# START OF Selection

This has to be one of the most versatile heads out there. With the switches and controls you can get just about any Marshall tone you like. The effects loop is great for delay etc. The red channel is really good all by itself. The clean with pedals is completely tweakable. Mine is a 2008 and I will never sell it.
I traded it even for a 2008 Fireburst Gibson Studio that I paid 1099 for new. The guy gave me the original bill for the amp and it was 1799 plus tax. Talk about a score. It was "Start the Car" and get the hell outa town. 
Congrats on your new 50. They are worth every nickel.


----------



## Rahlstin (Jan 4, 2011)

I bought a DSL100 in 2005. Amp has great tone and covers just about every sound I need very well in a classic rock/top 40. I did make a small mod to the tone stack. Sniped out a cap and also replaced the treb cap with a different value silver mica cap. (Ill have to look way back to see exactly what I did.) It is a working stage amp that I use exclusivly. Ive never once had an issue that wasnt tube related. Ive had a few power tubes start to go on stage but made it through by turining up the vol thankfully the tubes managed to get thru the nite. IT was close though lol. Had a preamp tube go noisy on me, but none of that has to do with the amp itself. I dont use the reverb. I have a 1/4 plug in the jack set to open to disable it. I use the red channel for all my rock tone for 80's and up, normal gain set to 10. I use the clean channnel with the gain button in, set to 5 so I get a not bad crunch with a humbucker, but a nice clean with a bit of hair to it tone with single coils. For 60-70 tone I use a DT Bad Monkey into the front end. For solos I use MXR micro amps thru the FX loop. One for solos on the green channel and one for the red channel, they are set to different levels. This boosts the existing preamp signal to the power amp and dosnt change the preamp tone or gain at the front end. I run JJ El34S in the power section and JJ ECC83S in the preamp. I find the tone is the best to my ear with this set. I tried some tungsol, but the tone was wierd. The amp sounds just amazing at 5-7 on master but, this is beyond excessive volume in just about all the places we play. I run it belive it or not about 2 on the masters. This is plenty of stage reference volume and I have really good tone. I really love this amp. Future: It does have a few areas that can use some inmprovement, OT id like to upgrade to a merc and get the bottom end a bit tighter. There is a guy in the uK that makes a little board for relay switching the green clean and green gain channels and to balance them, id like to get this too. Then the FX loop youll notice when in use takes a wee bit of the tone out, this id like to correct as well. All in good time I guess. I run it through a 1991 (I bought new back then along with a jcm900-4500 amp) JCM900 1960A cab with Gt12-75s. Ive not tried it with anything else. As said prior, they are great great amps for the money and the back line look is priceless. Have fun.


----------



## Bevo (Nov 24, 2006)

Great review and information!!!


----------



## jammers5 (Mar 26, 2010)

# END OF Selection

Request A: Write out verbatim the portion of the amplifier thread that opens with the words containing "This has to" and closes with "(Jan 4, 2011)".
The forum thread on the Marshall amplifier and the records that come after it are independent of each other.

# START OF Entries supplied

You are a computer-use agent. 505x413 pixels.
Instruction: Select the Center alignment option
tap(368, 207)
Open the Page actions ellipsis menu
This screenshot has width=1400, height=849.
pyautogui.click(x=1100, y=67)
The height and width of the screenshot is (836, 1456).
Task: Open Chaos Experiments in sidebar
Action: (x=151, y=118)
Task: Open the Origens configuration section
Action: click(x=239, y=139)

# END OF Entries supplied

Request B: Replace "Instruction" with "Directive" throughout the records and reproduce them with nothing else altered.

Correct output A:
This has to be one of the most versatile heads out there. With the switches and controls you can get just about any Marshall tone you like. The effects loop is great for delay etc. The red channel is really good all by itself. The clean with pedals is completely tweakable. Mine is a 2008 and I will never sell it.
I traded it even for a 2008 Fireburst Gibson Studio that I paid 1099 for new. The guy gave me the original bill for the amp and it was 1799 plus tax. Talk about a score. It was "Start the Car" and get the hell outa town. 
Congrats on your new 50. They are worth every nickel.


----------



## Rahlstin (Jan 4, 2011)

Correct output B:
You are a computer-use agent. 505x413 pixels.
Directive: Select the Center alignment option
tap(368, 207)
Open the Page actions ellipsis menu
This screenshot has width=1400, height=849.
pyautogui.click(x=1100, y=67)
The height and width of the screenshot is (836, 1456).
Task: Open Chaos Experiments in sidebar
Action: (x=151, y=118)
Task: Open the Origens configuration section
Action: click(x=239, y=139)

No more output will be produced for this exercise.